I'm a bookworm of the highest caliber! If you see me, I'll probably be reading. There's nothing I love more than finding a good book, and then sharing it with the world!
Fans of both Steampunk novels, and Mary Shelley's Frankenstein, are going to adore this book. I can tell you that right now. I would know, seeing as how I fit right into that category as well. While I knew this was a retelling, going in, I had no idea that there was also a Steampunk aspect attached to it. Needless to say, it was a rather pleasant surprise! That ended up being one of the many things I really enjoyed about this book.
This Monstrous Thing sets us in the middle 1818 Geneva.
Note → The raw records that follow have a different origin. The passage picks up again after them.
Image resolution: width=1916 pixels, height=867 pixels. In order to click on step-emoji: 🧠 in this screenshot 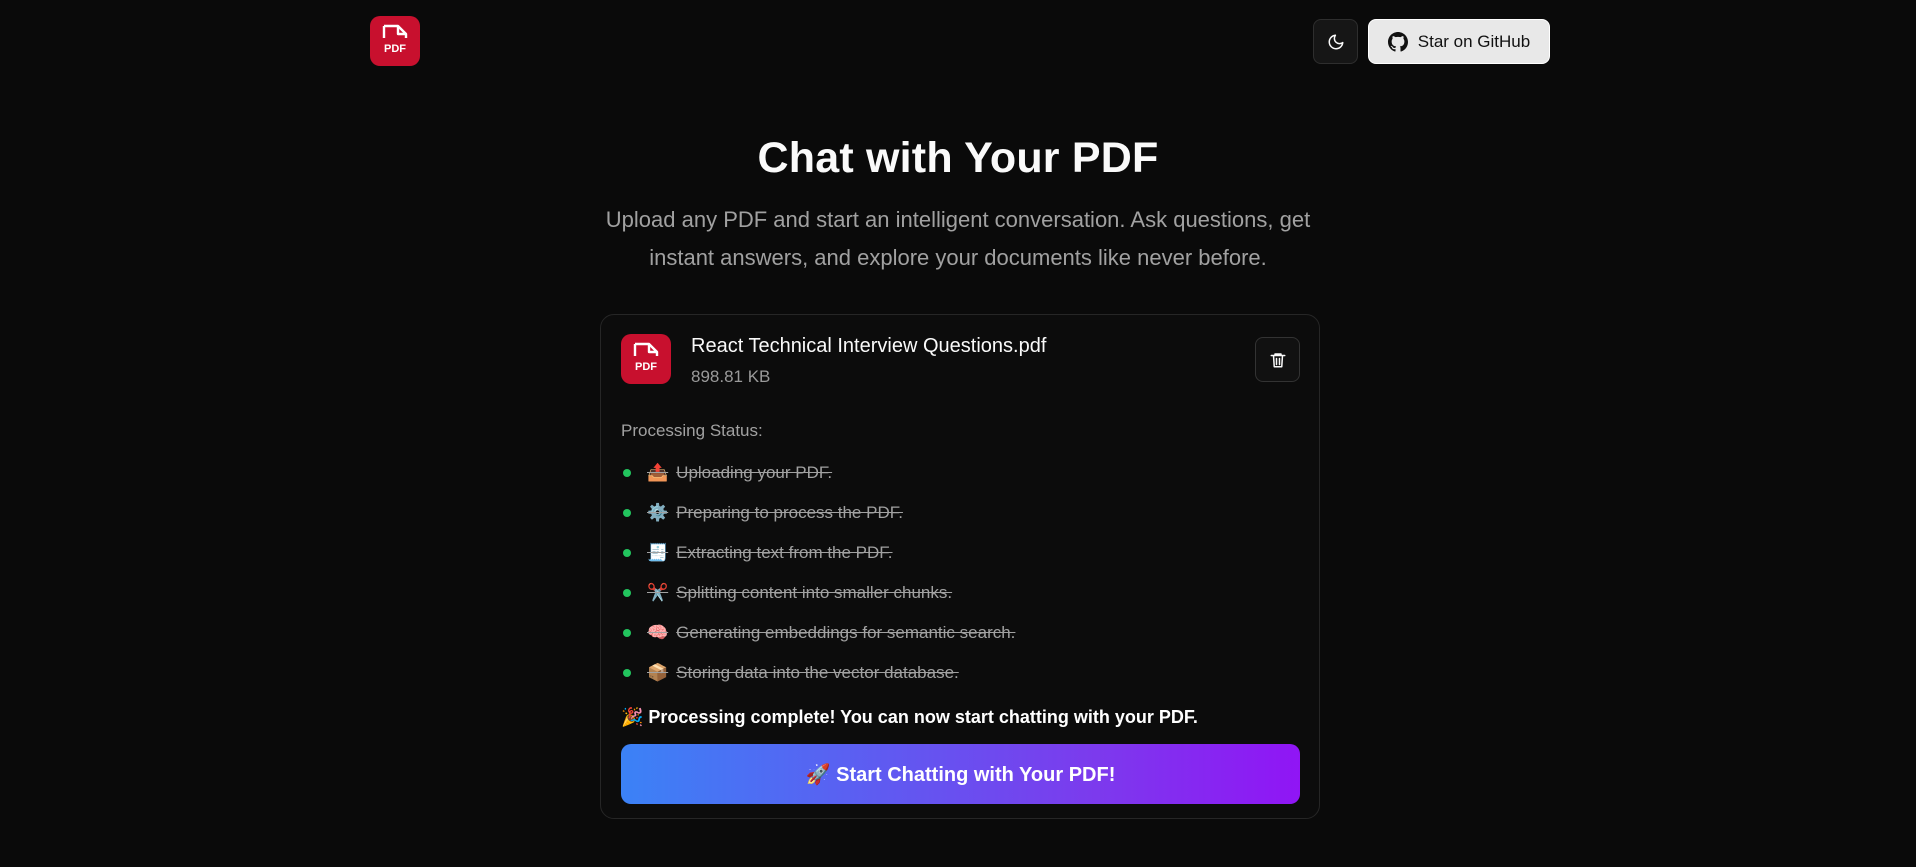, I will do `click(658, 632)`.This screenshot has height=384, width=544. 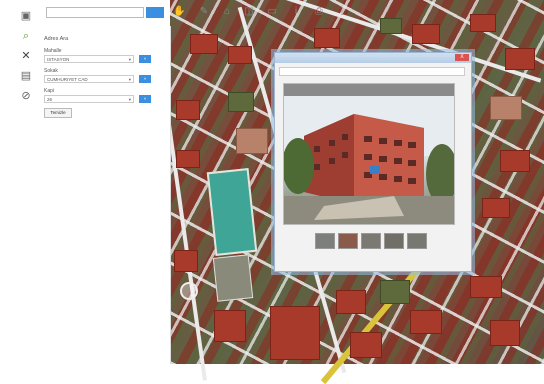 What do you see at coordinates (26, 76) in the screenshot?
I see `document-icon: ▤` at bounding box center [26, 76].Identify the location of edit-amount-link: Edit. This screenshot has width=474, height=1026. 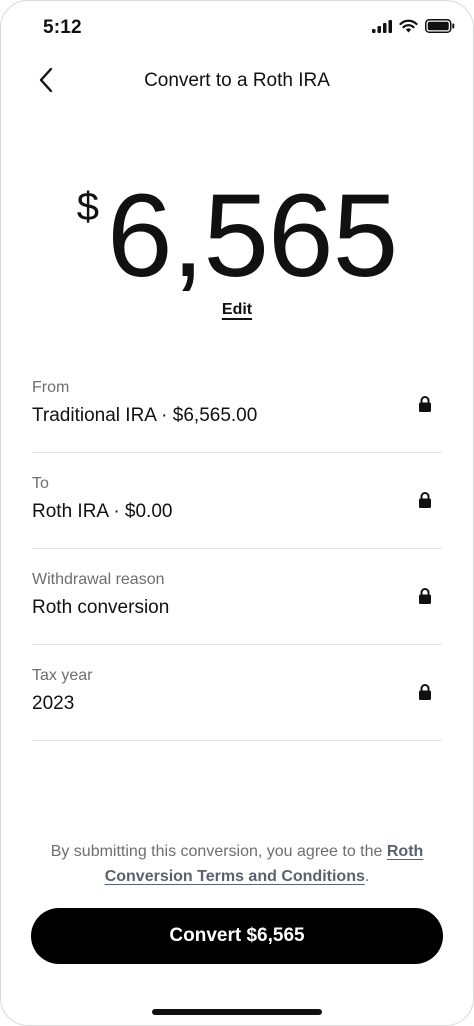
(237, 310).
Alasdair, our protagonist, has grown up as a "Shadow Boy", or part of the group who help "repair" injured people through the use of clockwork. Which, as you might imagine, is rather frowned upon by the general public. Their work is seen as against God, and is therefore illegal. So, our young protagonist has to no choice but to operate in the shadows. Let me tell you, I fell in love with young Alasdair from page one. He's so smart, so inherently kind, and yet has the analytical mind of a scientist. I loved that he, buried in a sea of sheep, was the one who thought for himself.
What progresses from here is a story that skims along the edge of its source material. While This Monstrous Thing is a reimagining of Frankenstein, it happily takes off on its own course. There are some brilliant discussions of morality, of death, and even of the bonds between family members. Mary Shelley herself makes her debut, and the relationship between her and Alasdair was just perfection to me. In fact, I adored the fact that there was no romance front and center, to steal the stage. Having a protagonist who can meet a female character, and have a platonic relationship with her, is generally rather rare. I'm glad there wasn't any of that to muck up Alasdair's destiny.
This book is quick paced. It's vividly written, and easily the type of story that you won't want to set aside until it's over. The historical part of all of this meshes perfectly with the fictional side, creating a book that it just a treat to read! I'm impressed, and I'm genuinely hoping that there's more out there somewhere.